◆ **What to produce**: Rewrite the records below with each "screenshot" swapped for "screen capture" and nothing else changed. Leave the pictures out of your answer.

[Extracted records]
_ _ _

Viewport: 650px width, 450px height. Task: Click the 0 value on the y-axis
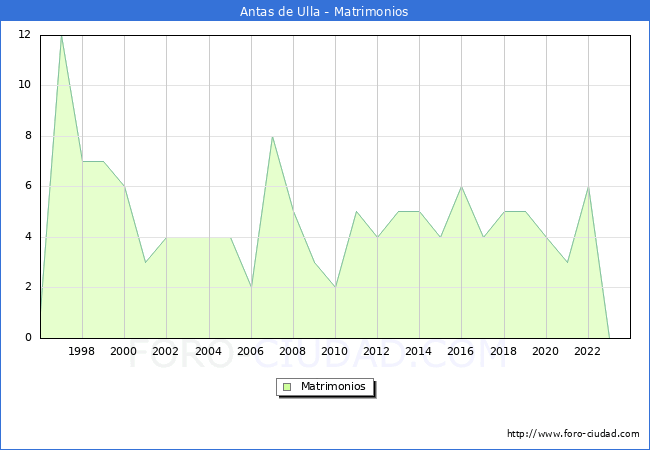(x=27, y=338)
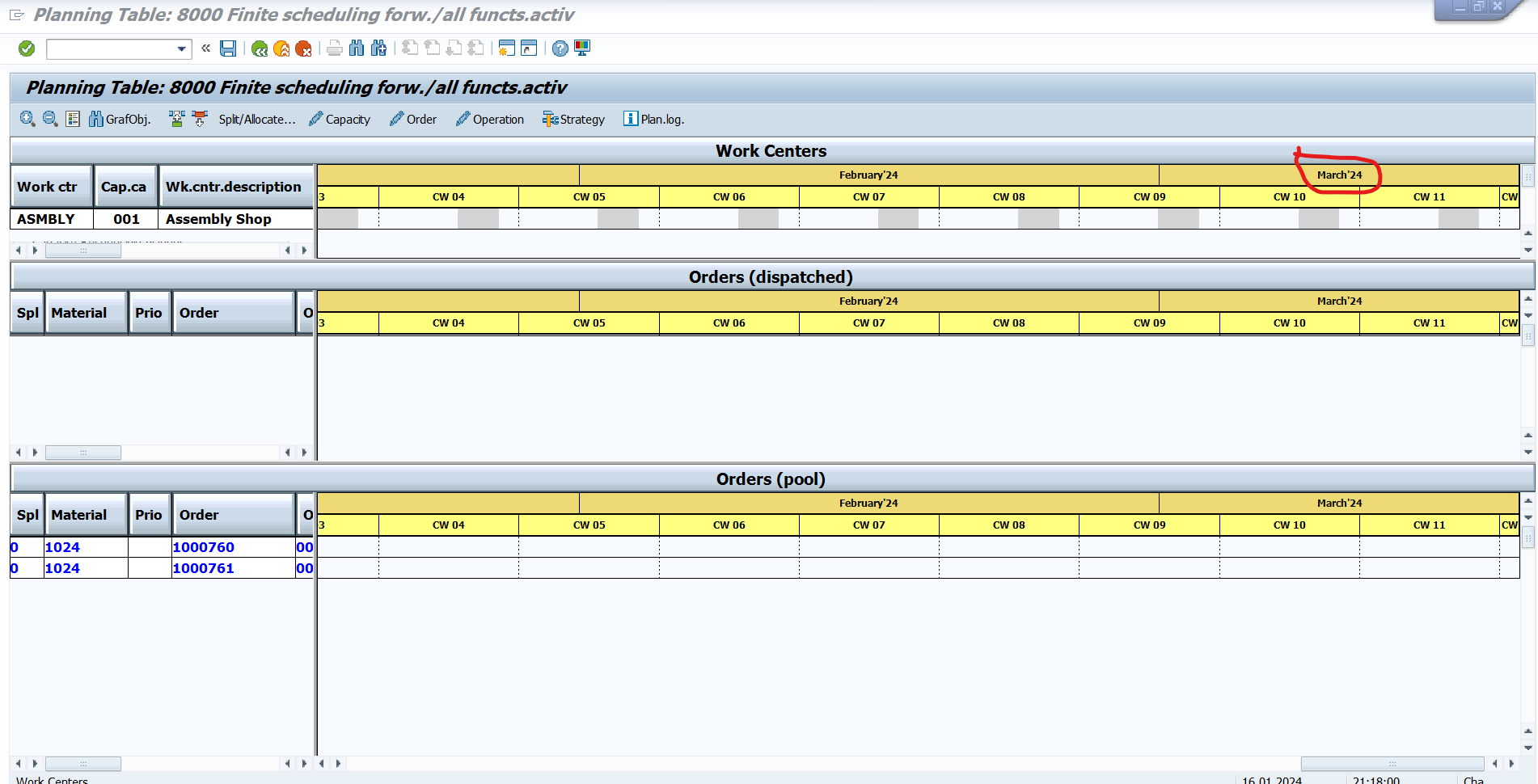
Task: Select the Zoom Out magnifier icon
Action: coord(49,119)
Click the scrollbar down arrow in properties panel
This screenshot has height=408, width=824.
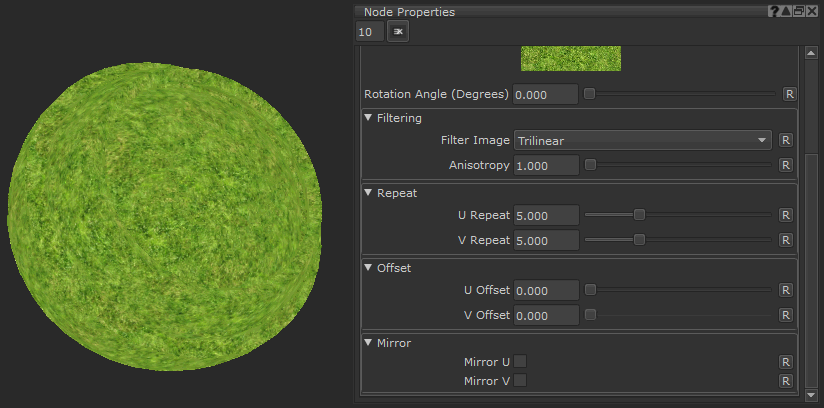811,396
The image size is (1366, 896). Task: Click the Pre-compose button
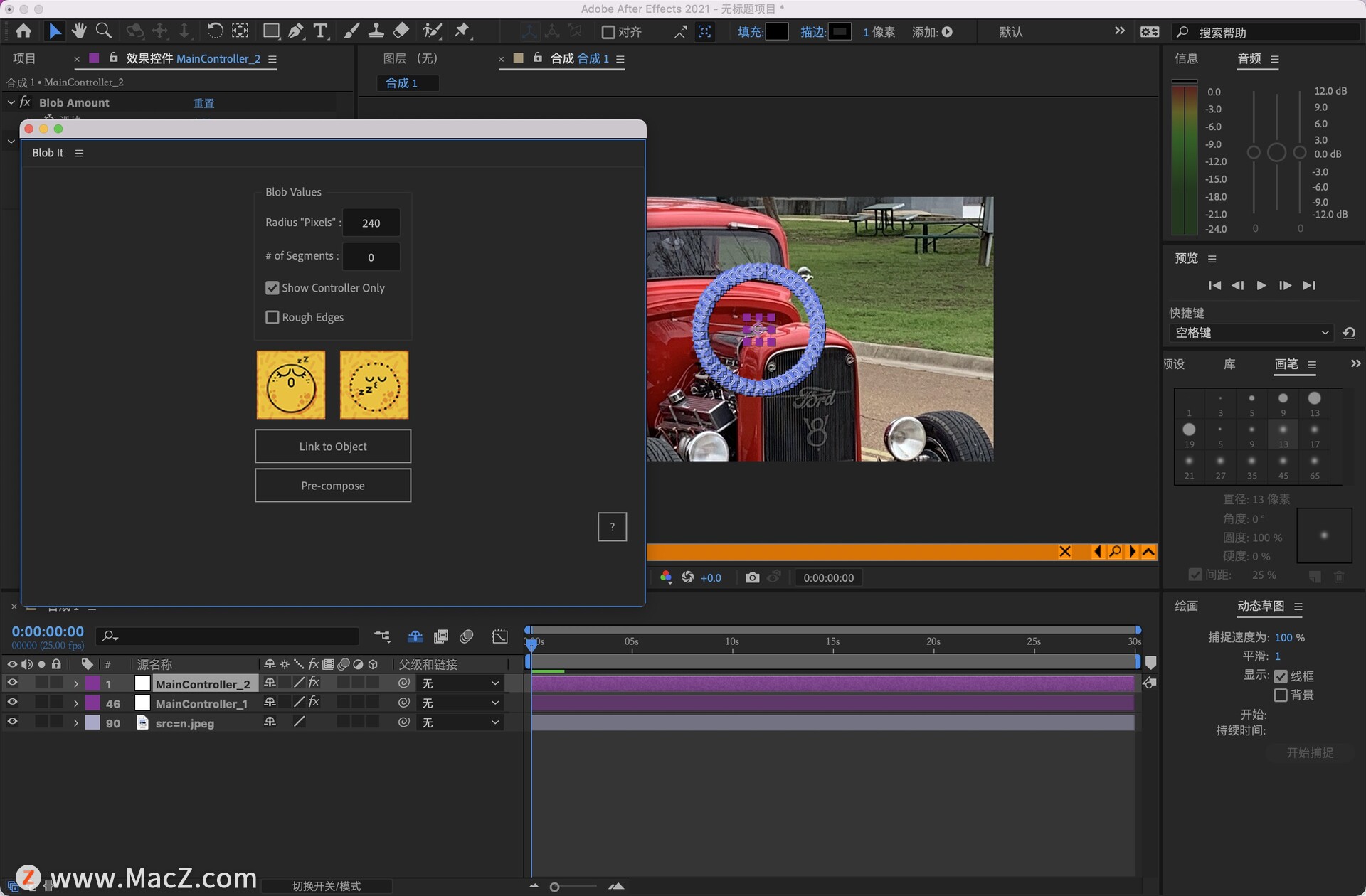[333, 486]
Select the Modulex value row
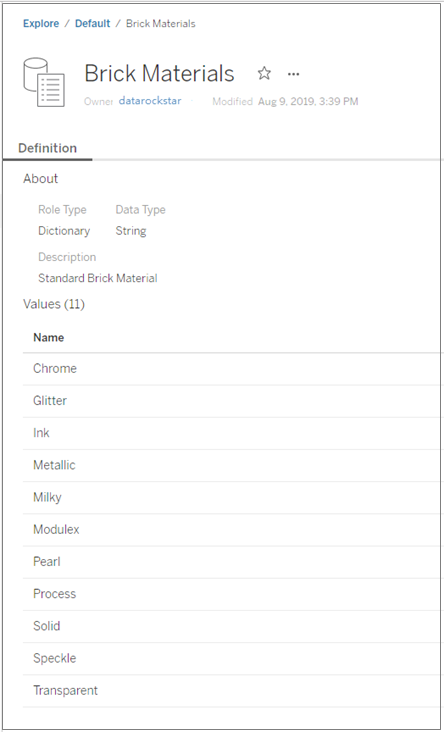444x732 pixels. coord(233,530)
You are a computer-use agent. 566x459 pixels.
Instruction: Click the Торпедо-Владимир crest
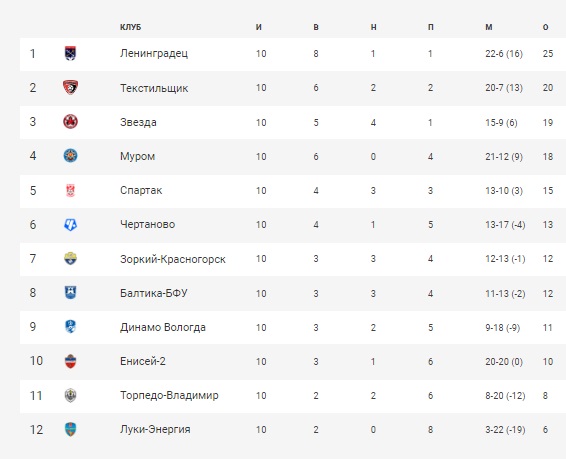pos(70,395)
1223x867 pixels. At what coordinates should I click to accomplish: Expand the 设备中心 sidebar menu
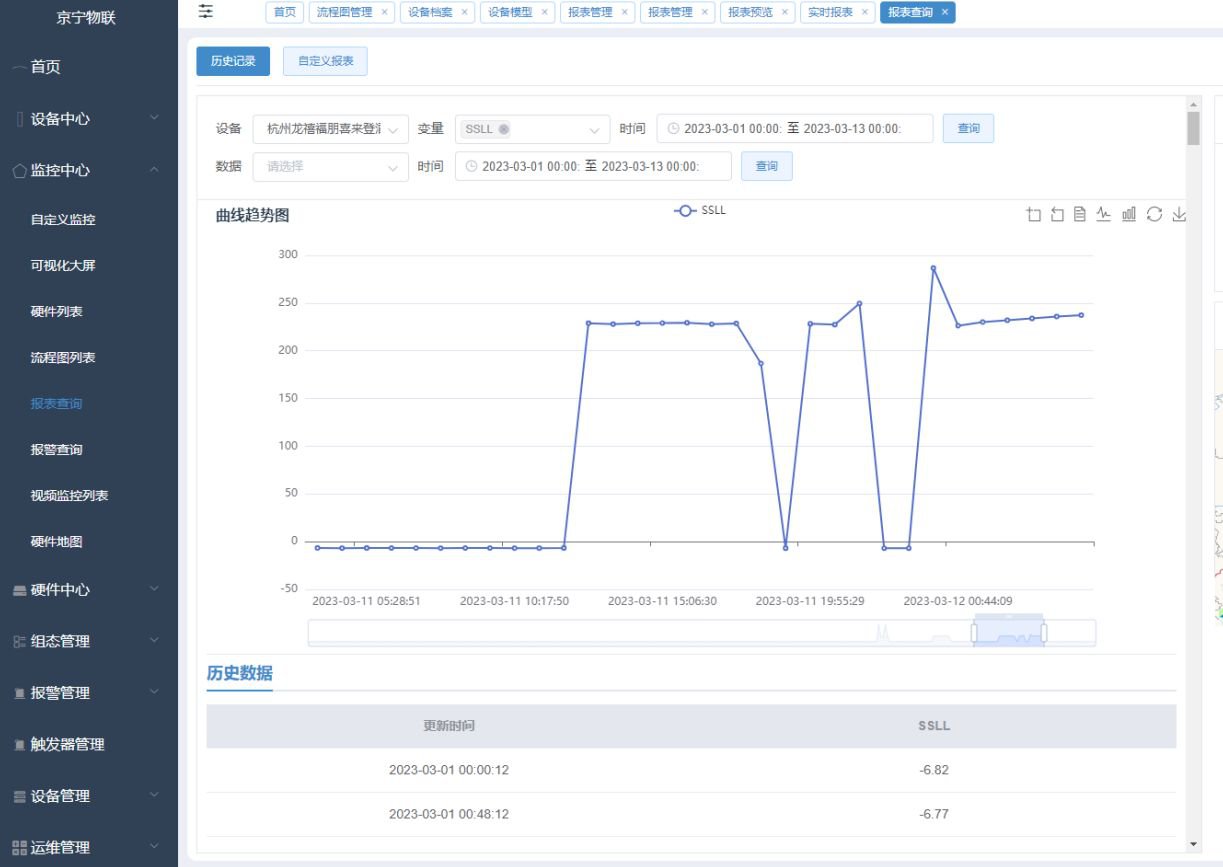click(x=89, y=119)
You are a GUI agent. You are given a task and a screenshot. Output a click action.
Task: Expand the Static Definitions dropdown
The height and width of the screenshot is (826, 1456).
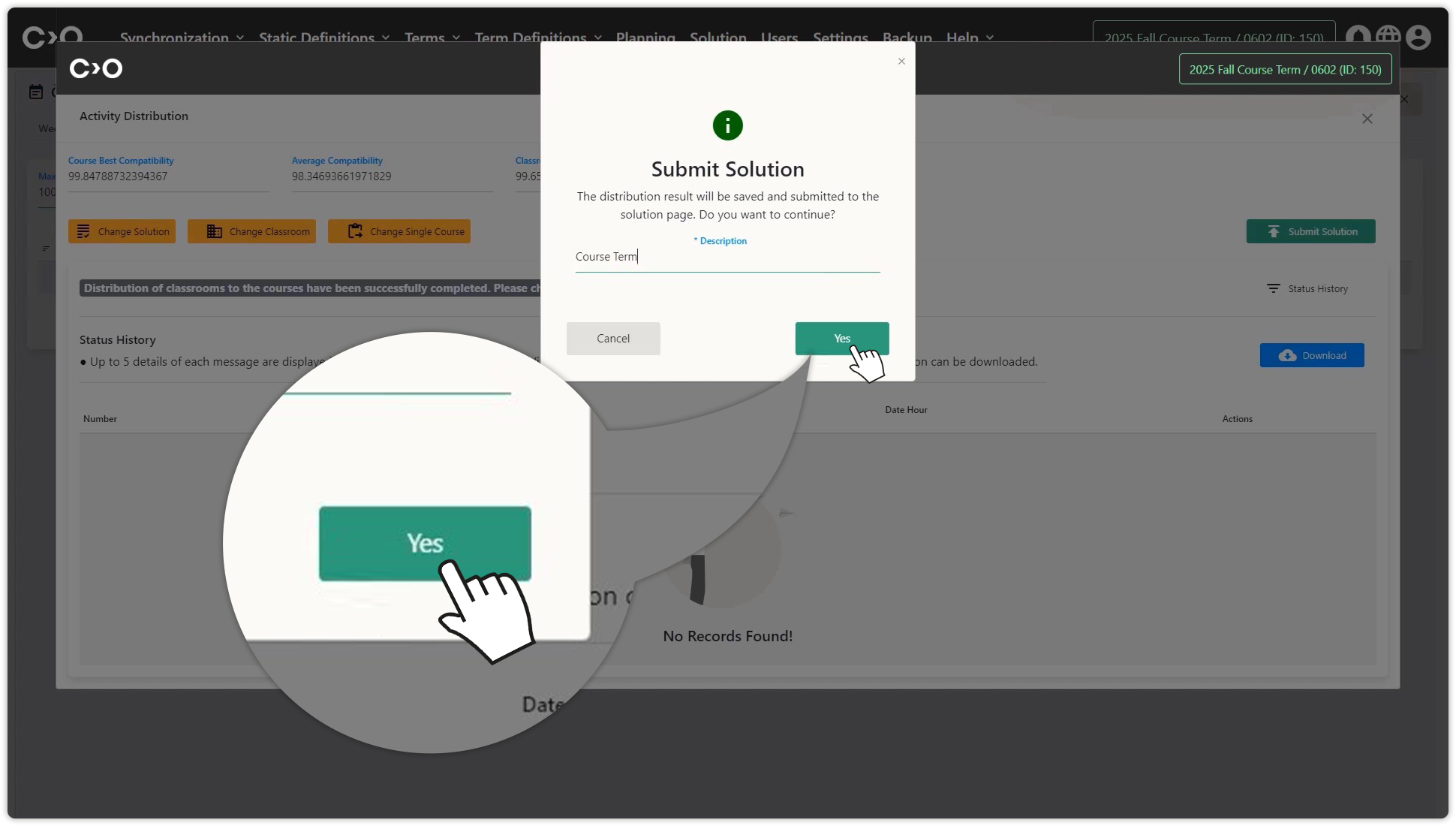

_ _ _

◆ **Full response**:
Viewport: 650px width, 450px height. Task: Click the 0 value on the y-axis
(x=27, y=338)
Task: Select the Zoom Out magnifier icon
Action: coord(49,119)
Click the scrollbar down arrow in properties panel
This screen capture has height=408, width=824.
811,396
The image size is (1366, 896). Task: Click the Pre-compose button
[333, 486]
Select the Modulex value row
444x732 pixels. coord(233,530)
You are a computer-use agent. 566x459 pixels.
Instruction: Click the Торпедо-Владимир crest
pos(70,395)
1223x867 pixels. At what coordinates should I click to accomplish: Expand the 设备中心 sidebar menu
click(x=89, y=119)
You are a GUI agent. You are given a task and a screen capture. Output a click action.
Task: Expand the Static Definitions dropdown
The height and width of the screen capture is (826, 1456).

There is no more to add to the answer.